Abstract

Abstract The Event Horizon Telescope, a global submillimeter wavelength very long baseline interferometry array, produced the first image of supermassive black hole M87* showing a ring of diameter θ d = 42 ± 3 μas, inferred a black hole mass of M = (6.5 ± 0.7) × 109 M ⊙, and allowed us to investigate the nature of strong-field gravity. The observed image is consistent with the shadow of a Kerr black hole, which according to the Kerr hypothesis describes the background spacetimes of all astrophysical black holes. The hypothesis, a strong-field prediction of general relativity, may be violated in the modified theories of gravity that admit non-Kerr black holes. Here, we use the black hole shadow to investigate the constraints when rotating regular black holes (non-Kerr) can be considered as astrophysical black hole candidates, paying attention to three leading regular black hole models with additional parameters g related to nonlinear electrodynamics charge. Our interesting results based on the systematic bias analysis are that rotating regular black holes shadows may or may not capture Kerr black hole shadows, depending on the values of the parameter g.

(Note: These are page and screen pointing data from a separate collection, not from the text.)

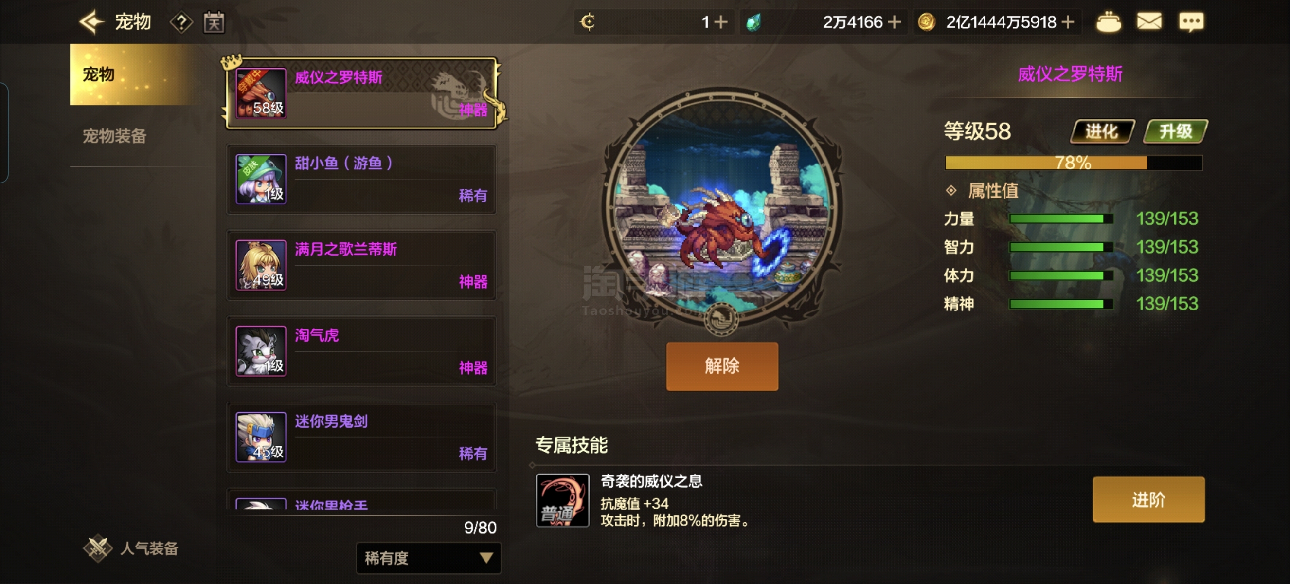Click the 进化 evolve button
This screenshot has width=1290, height=584.
click(x=1102, y=131)
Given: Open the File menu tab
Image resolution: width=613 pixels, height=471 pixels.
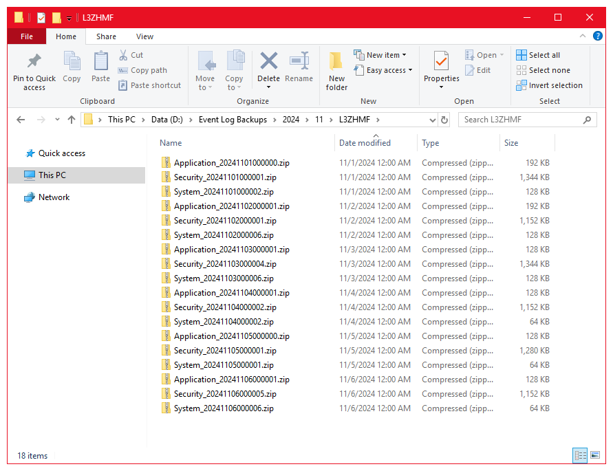Looking at the screenshot, I should 27,36.
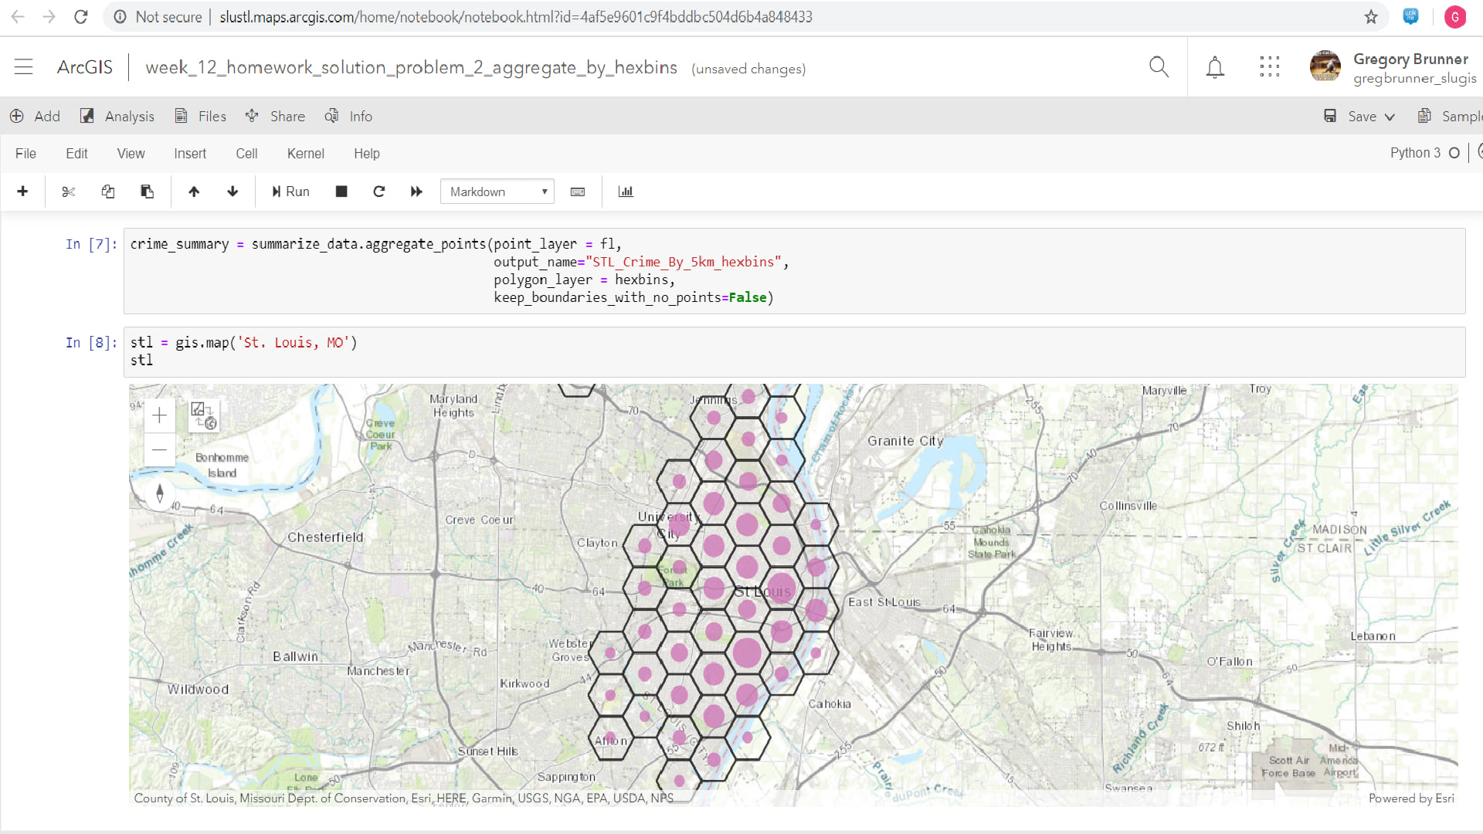The width and height of the screenshot is (1483, 834).
Task: Cut the selected cell
Action: point(68,192)
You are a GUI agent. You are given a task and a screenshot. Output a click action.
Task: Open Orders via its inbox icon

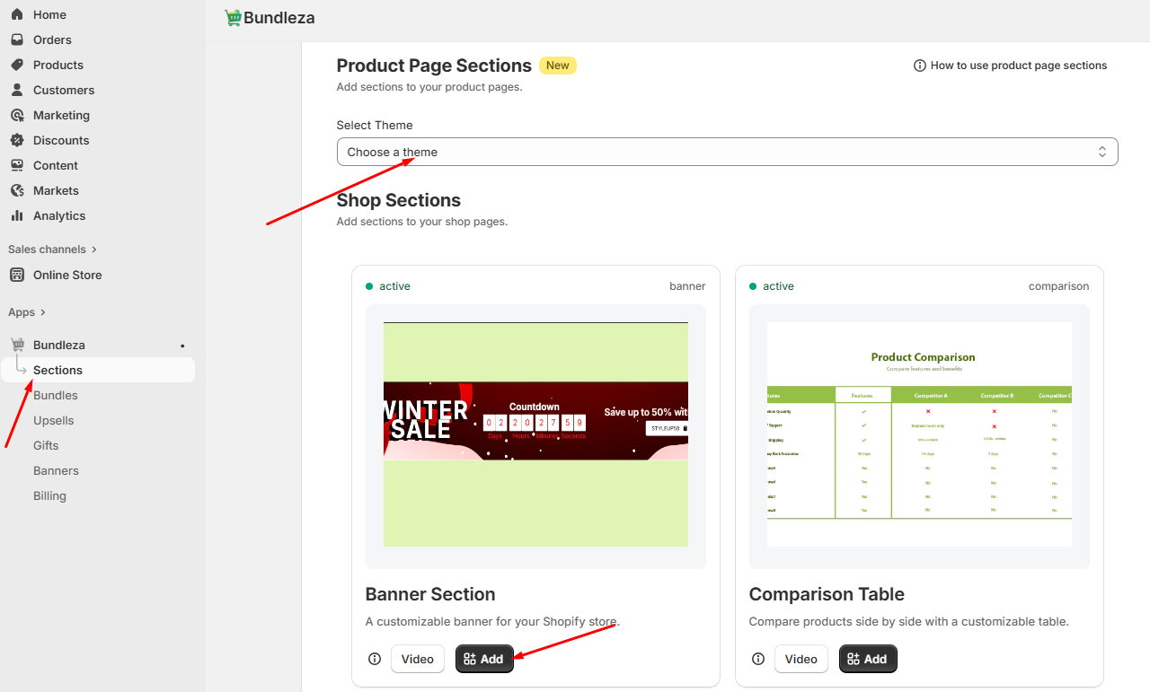click(17, 39)

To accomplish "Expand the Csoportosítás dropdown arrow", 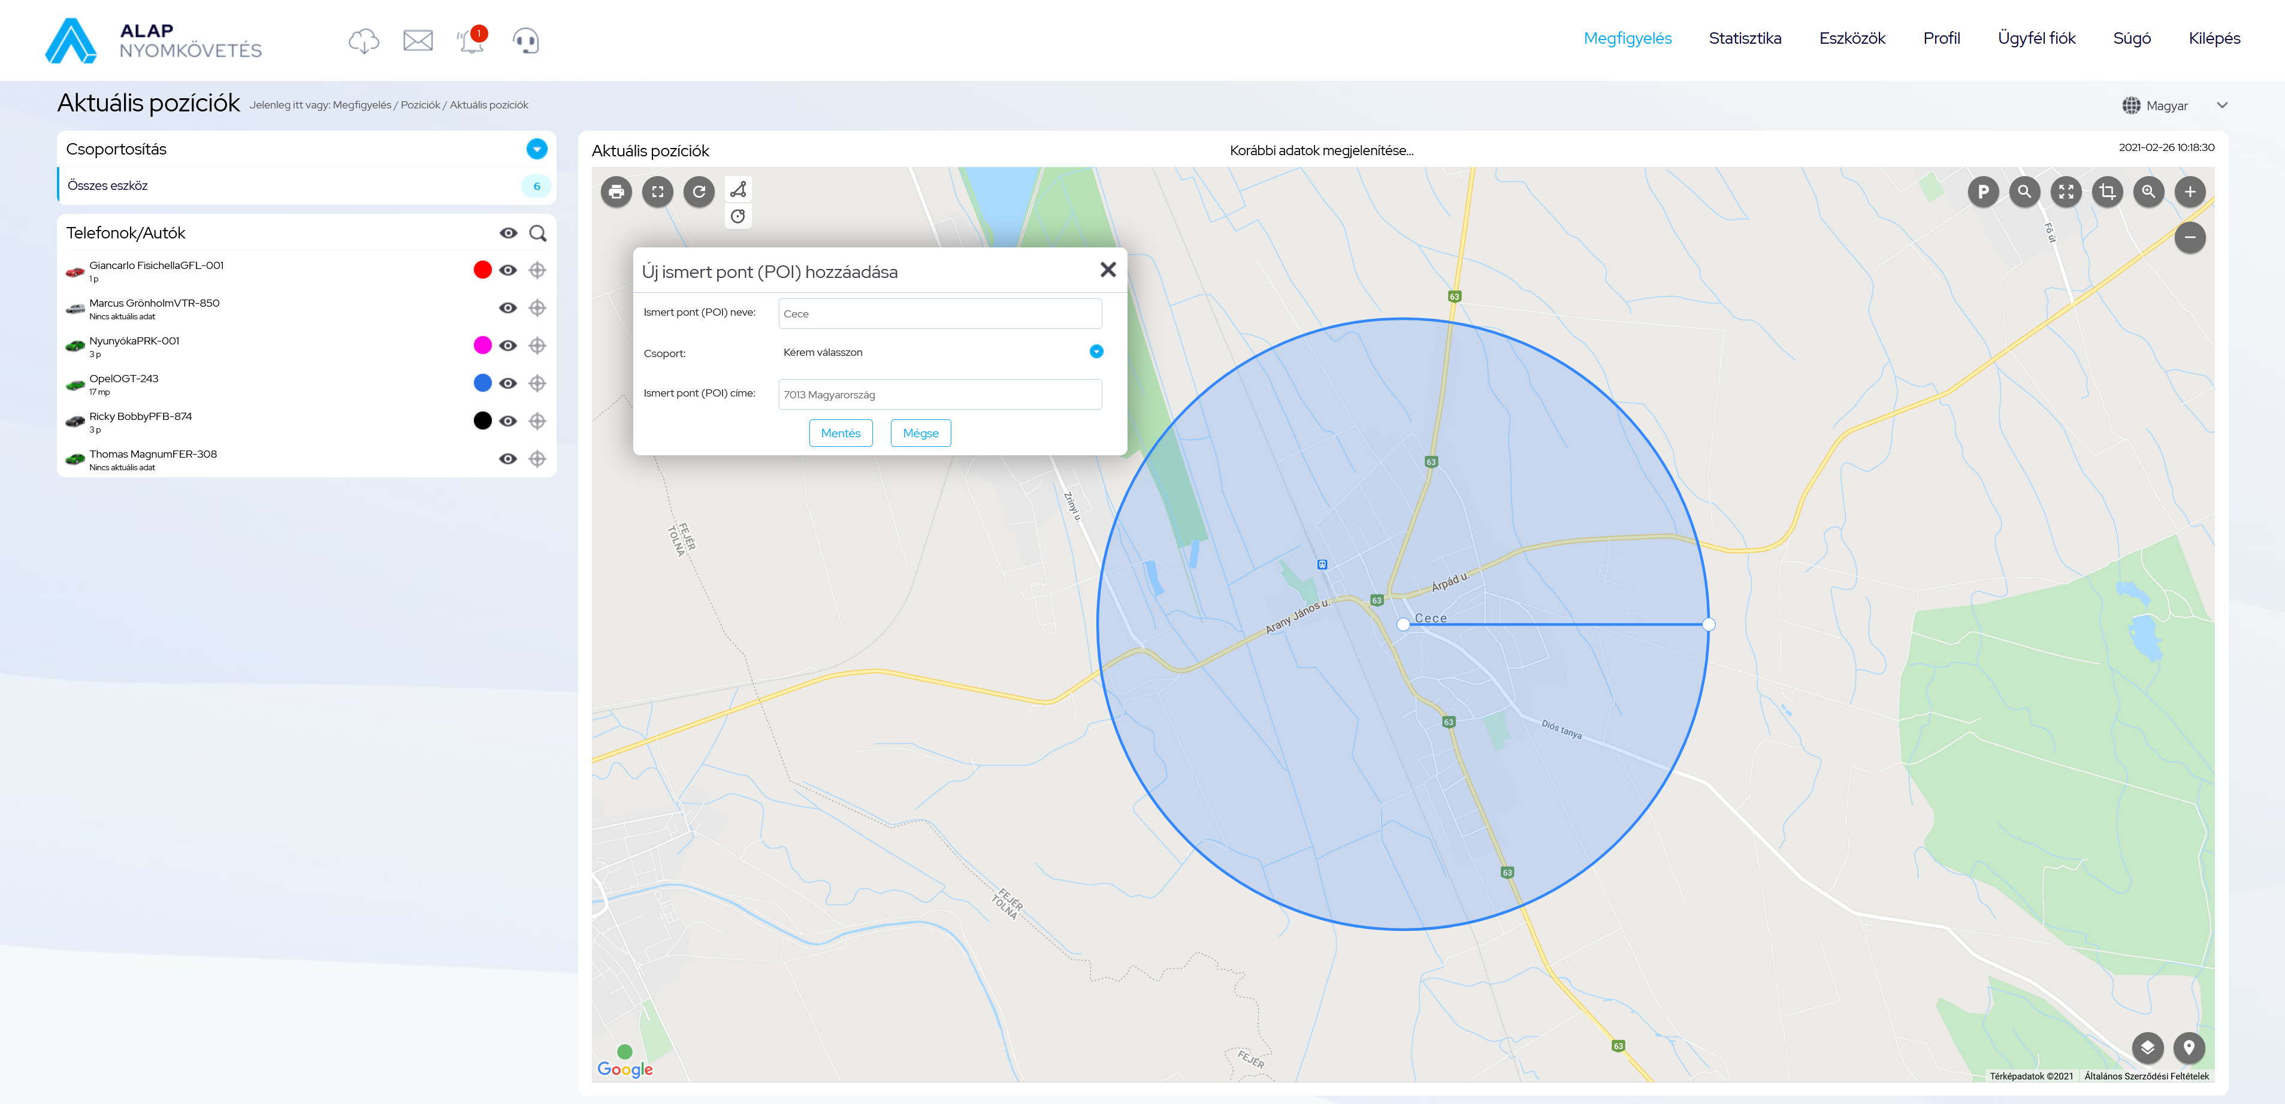I will click(537, 149).
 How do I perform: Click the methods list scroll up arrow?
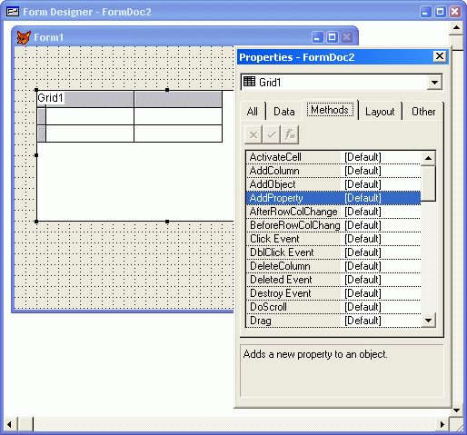[428, 158]
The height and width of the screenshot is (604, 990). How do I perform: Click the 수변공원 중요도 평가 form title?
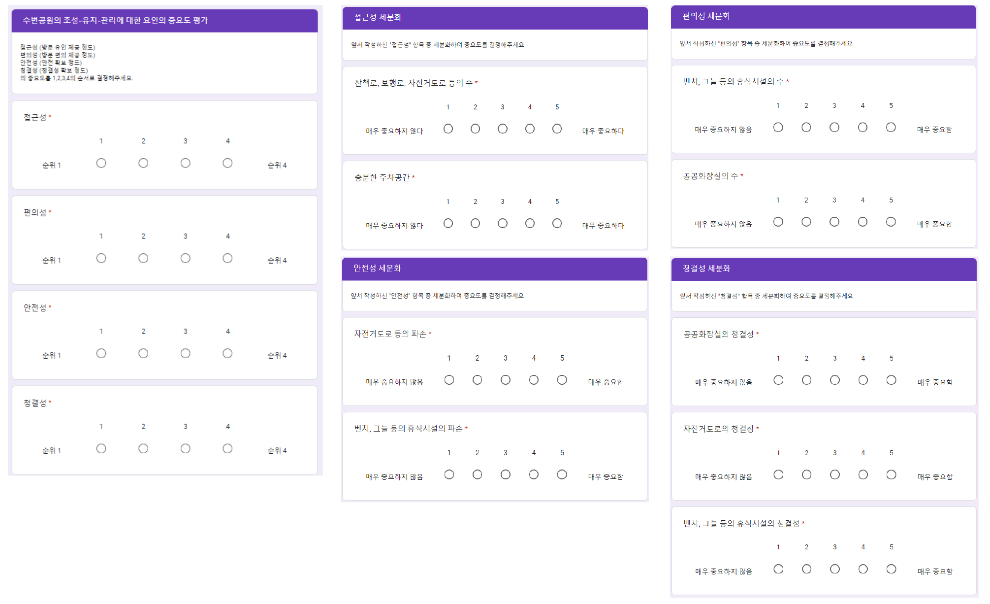tap(115, 20)
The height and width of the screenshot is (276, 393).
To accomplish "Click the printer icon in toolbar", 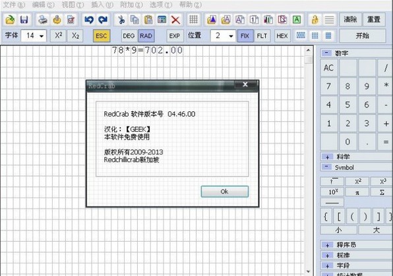I will point(43,20).
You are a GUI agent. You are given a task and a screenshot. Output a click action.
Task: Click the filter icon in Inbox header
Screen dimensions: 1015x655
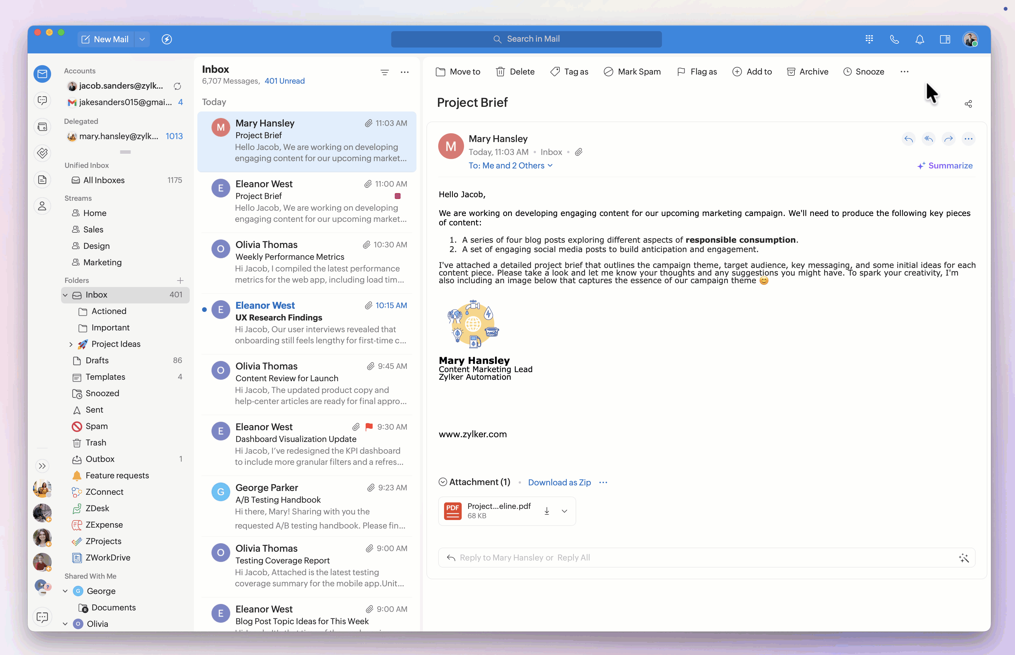click(384, 72)
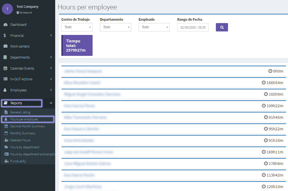Select Monthly Summary report
This screenshot has width=288, height=191.
tap(23, 133)
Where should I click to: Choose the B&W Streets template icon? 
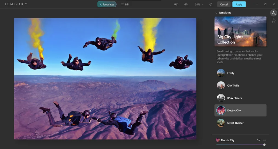(x=221, y=98)
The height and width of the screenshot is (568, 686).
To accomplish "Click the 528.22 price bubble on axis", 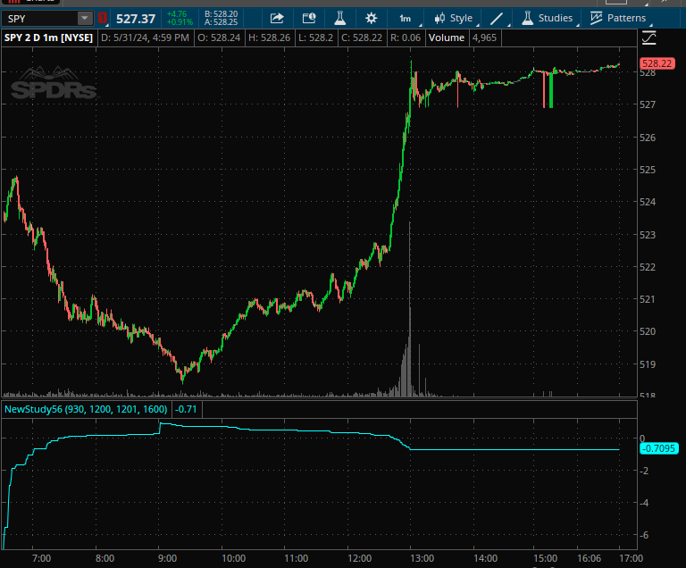I will pos(657,63).
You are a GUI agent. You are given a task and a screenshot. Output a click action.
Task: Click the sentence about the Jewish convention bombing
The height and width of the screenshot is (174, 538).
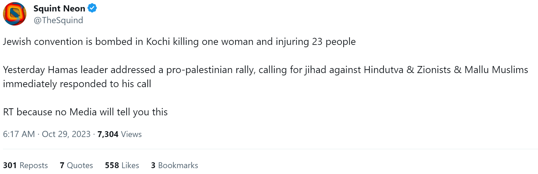click(x=179, y=42)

Indeed, the shadows of Bardeen black holes (g ≲ 0.26M), Hayward black holes (g ≲ 0.65M) and non-singular black holes (g ≲ 0.25M) are indistinguishable from Kerr black hole shadows within the current observational uncertainties, and thereby they can be strong viable candidates for the astrophysical black holes. Whereas Bardeen black holes (g ≤ 0.30182M), Hayward black holes (g ≤ 0.73627M), and non-singular black holes (g ≤ 0.30461M), within the 1σ region for θ d = 39 μas, are consistent with the observed angular diameter of M87*.